-- TASK MATERIAL follows --

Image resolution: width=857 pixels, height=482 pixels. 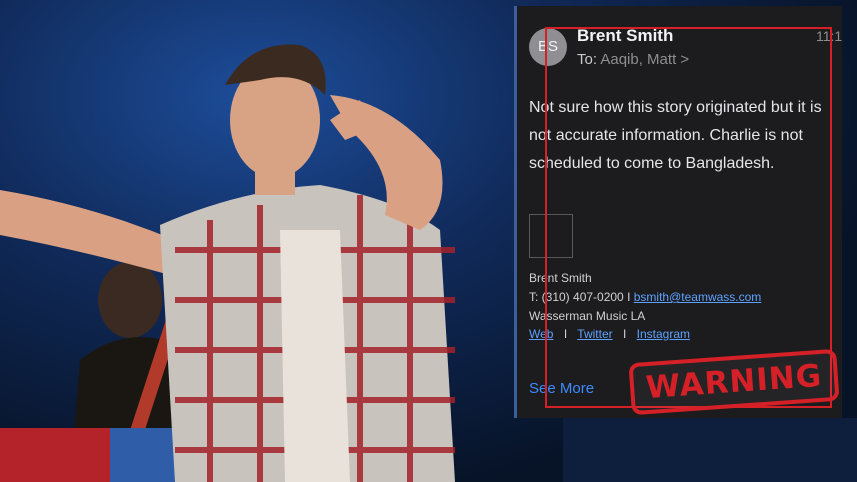 I want to click on background-panel, so click(x=710, y=450).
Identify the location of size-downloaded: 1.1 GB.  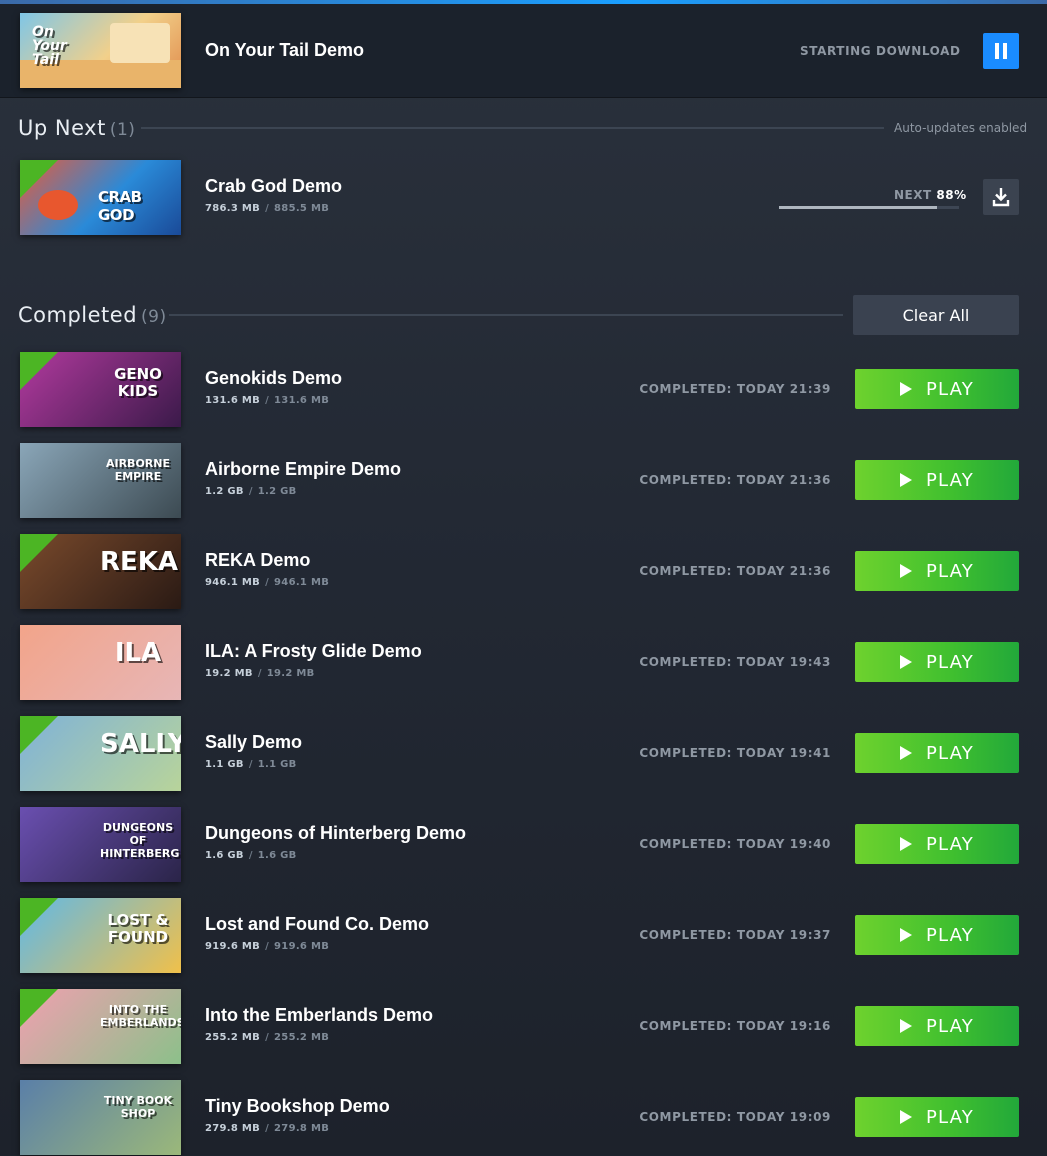
(224, 764).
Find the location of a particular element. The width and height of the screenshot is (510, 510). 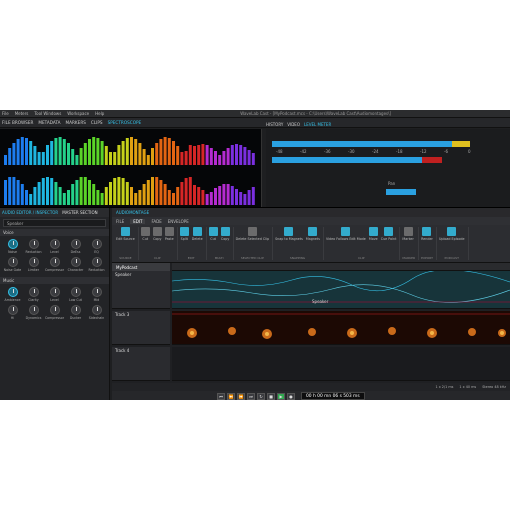

track-header-4: Track 4 is located at coordinates (141, 364).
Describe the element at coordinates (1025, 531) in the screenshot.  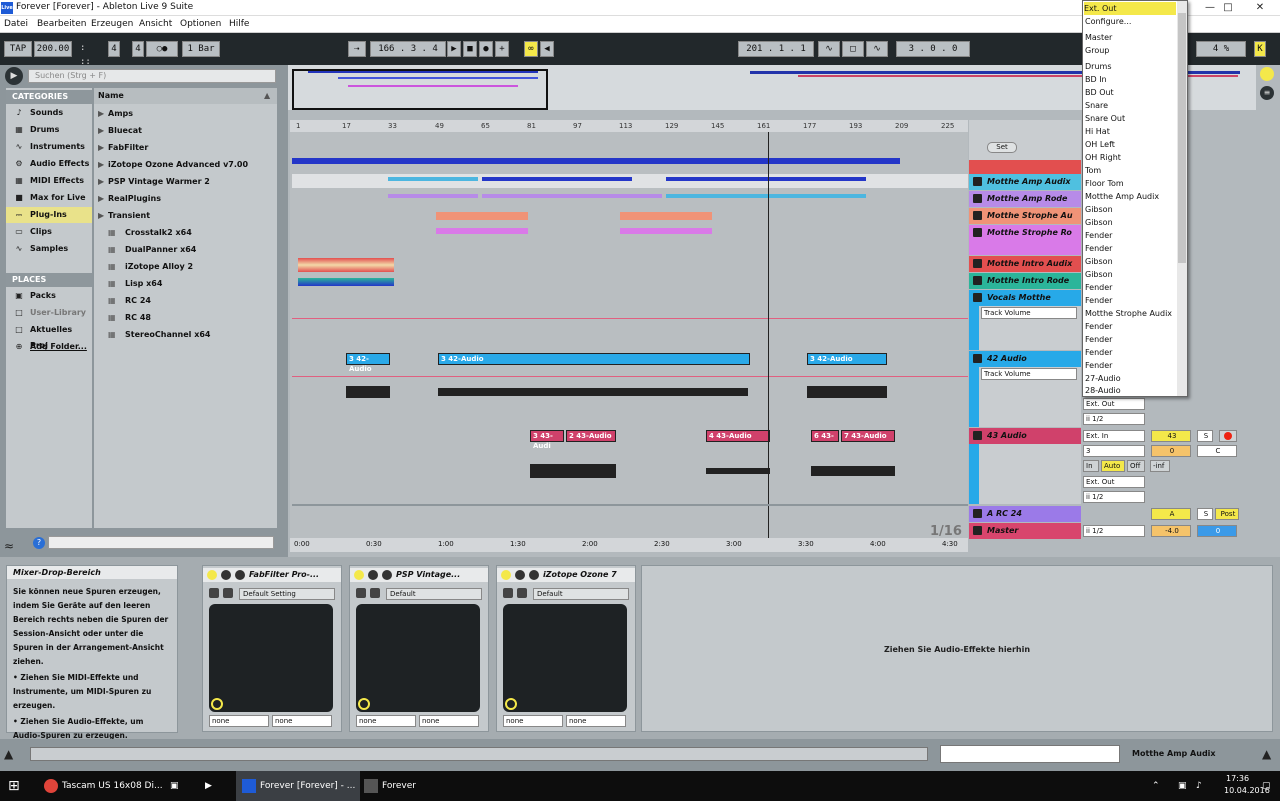
I see `master-track-header: Master` at that location.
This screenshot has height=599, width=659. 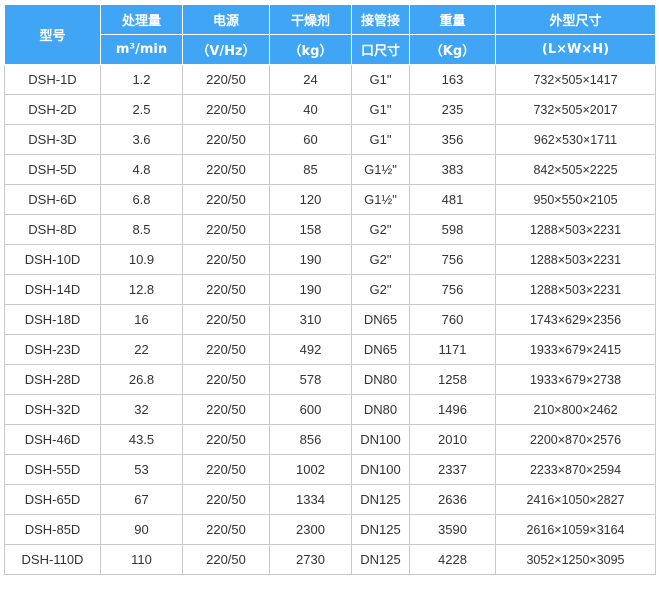 I want to click on cell-weight: 4228, so click(x=452, y=560).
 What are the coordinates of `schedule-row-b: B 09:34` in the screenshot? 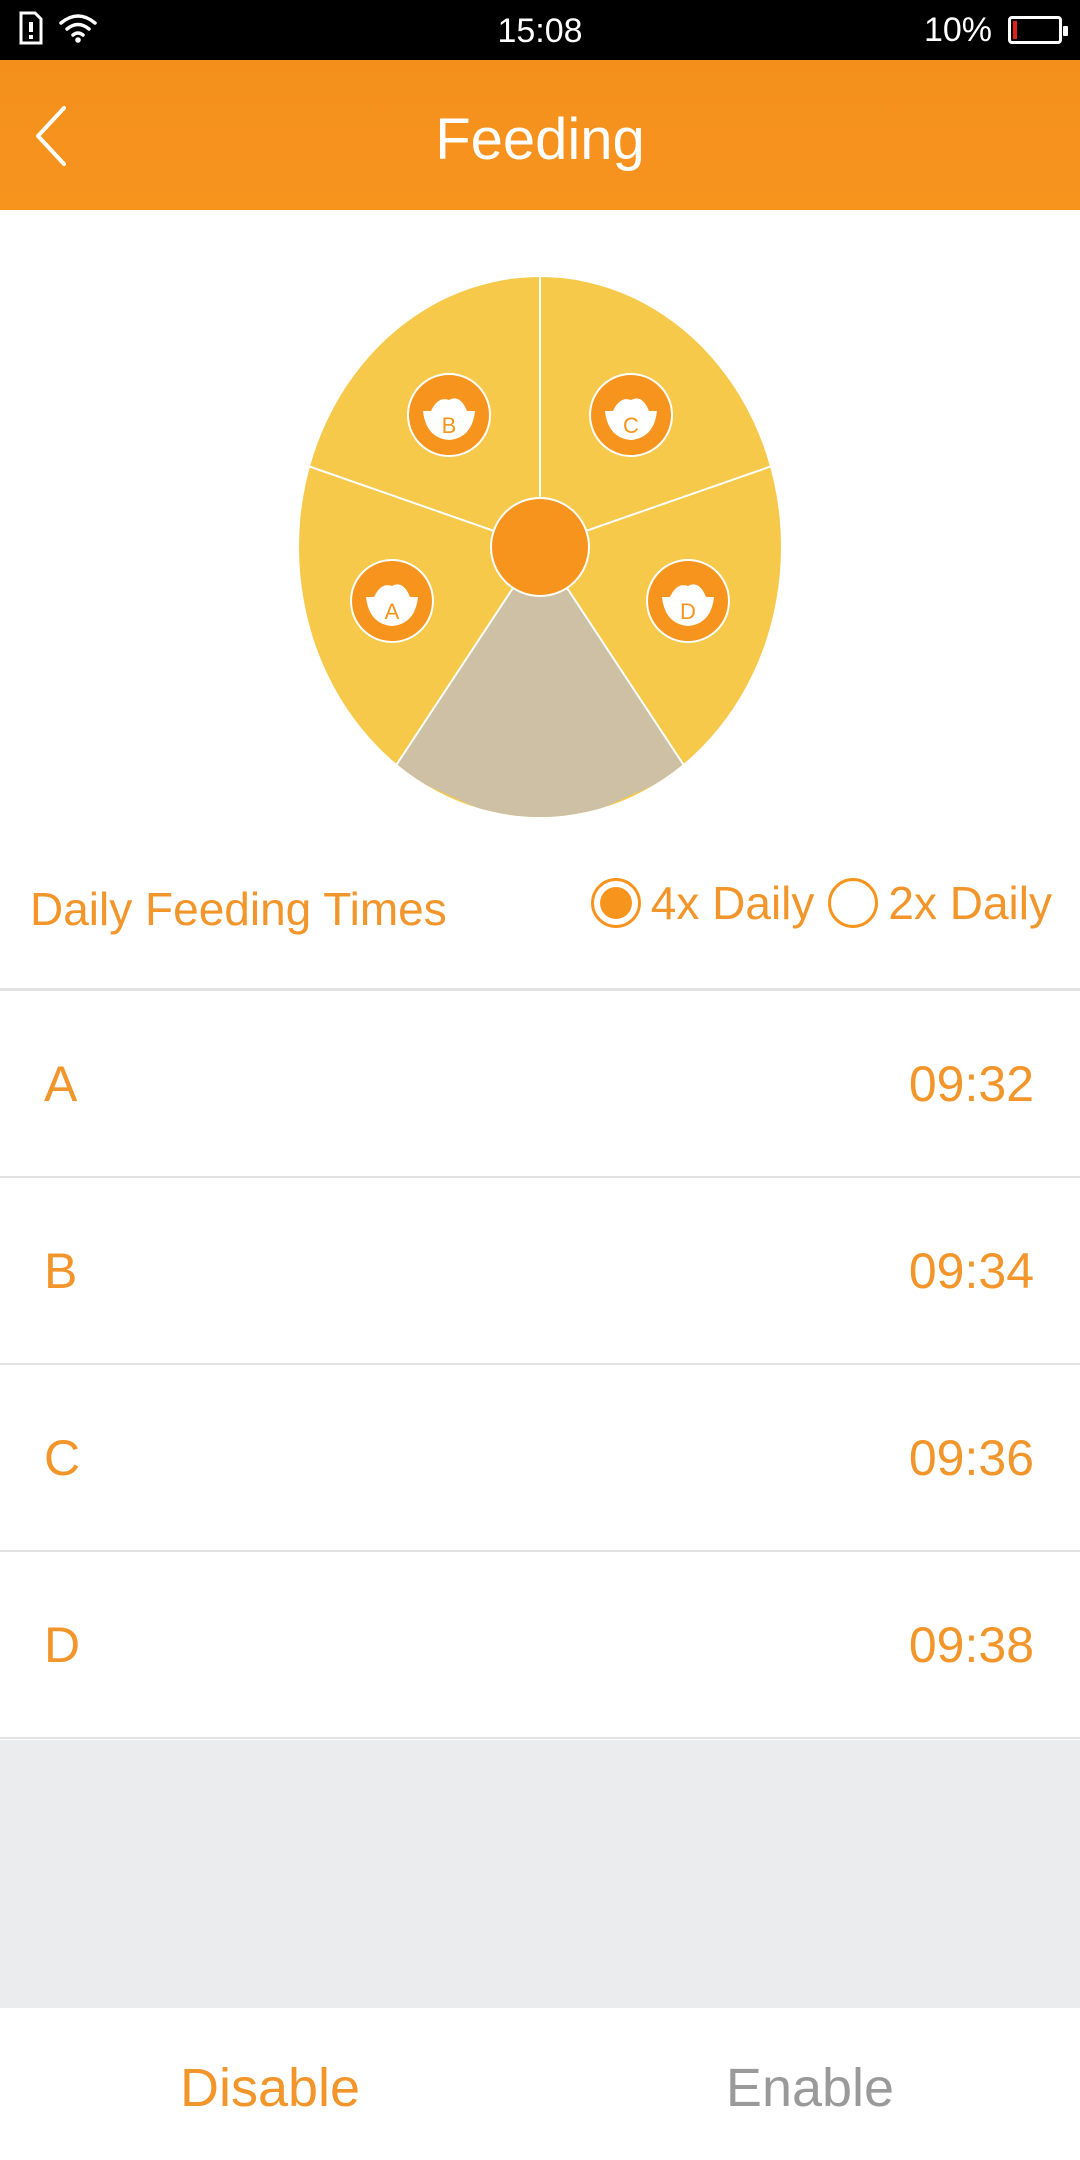 It's located at (540, 1272).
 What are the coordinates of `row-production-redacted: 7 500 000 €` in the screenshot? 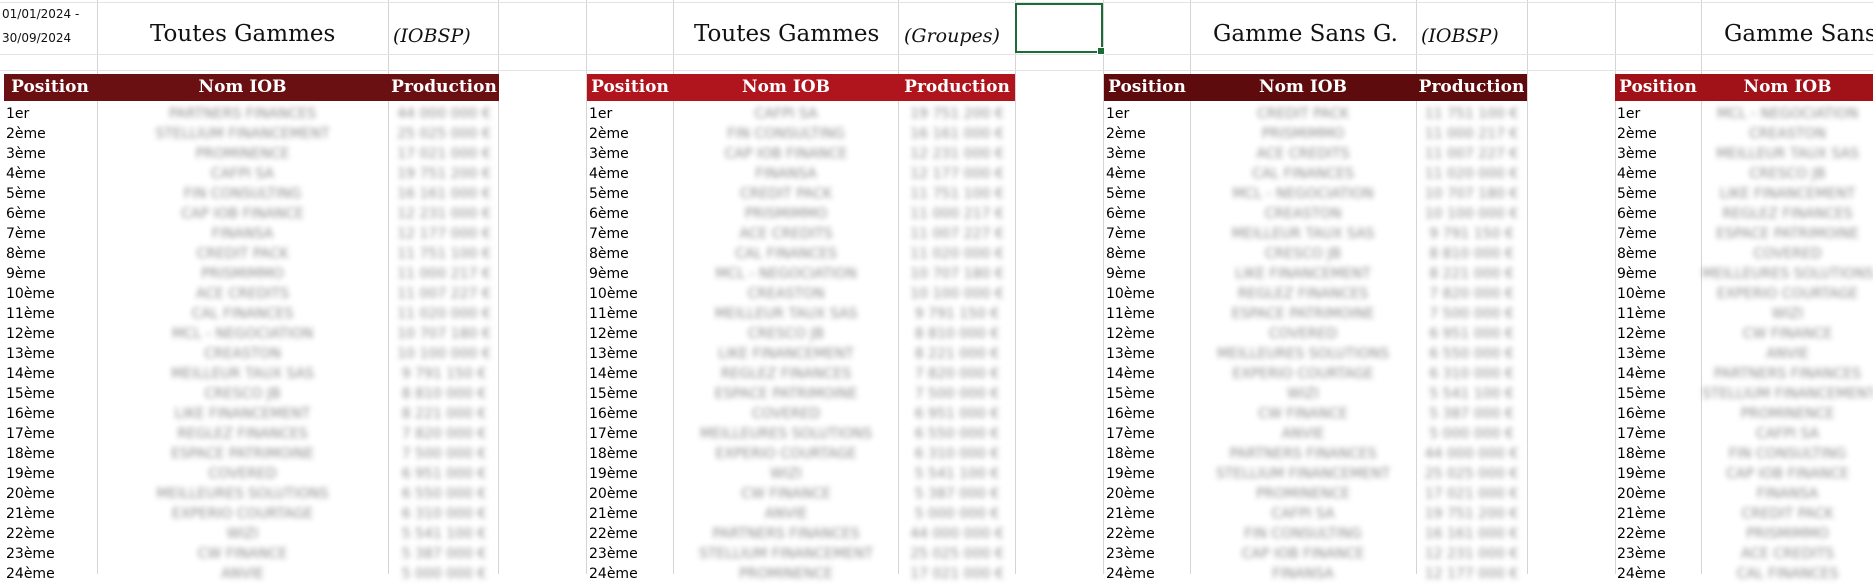 It's located at (1472, 314).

-- TASK MATERIAL concluded --

ASSIGNMENT:
Turn the records into a numbered list, beginning at the line that has "Identify the location" and stopping after the line that has "at that location.". Skip blank lines and leave the pictures out.

TASK OUTPUT:
1. Identify the location of size-downloaded: 1.1 GB.  
2. (224, 764).
3. Find the location of a particular element. The width and height of the screenshot is (510, 510). 
4. track-header-4: Track 4 is located at coordinates (141, 364).
5. Describe the element at coordinates (1025, 531) in the screenshot.  
6. I see `master-track-header: Master` at that location.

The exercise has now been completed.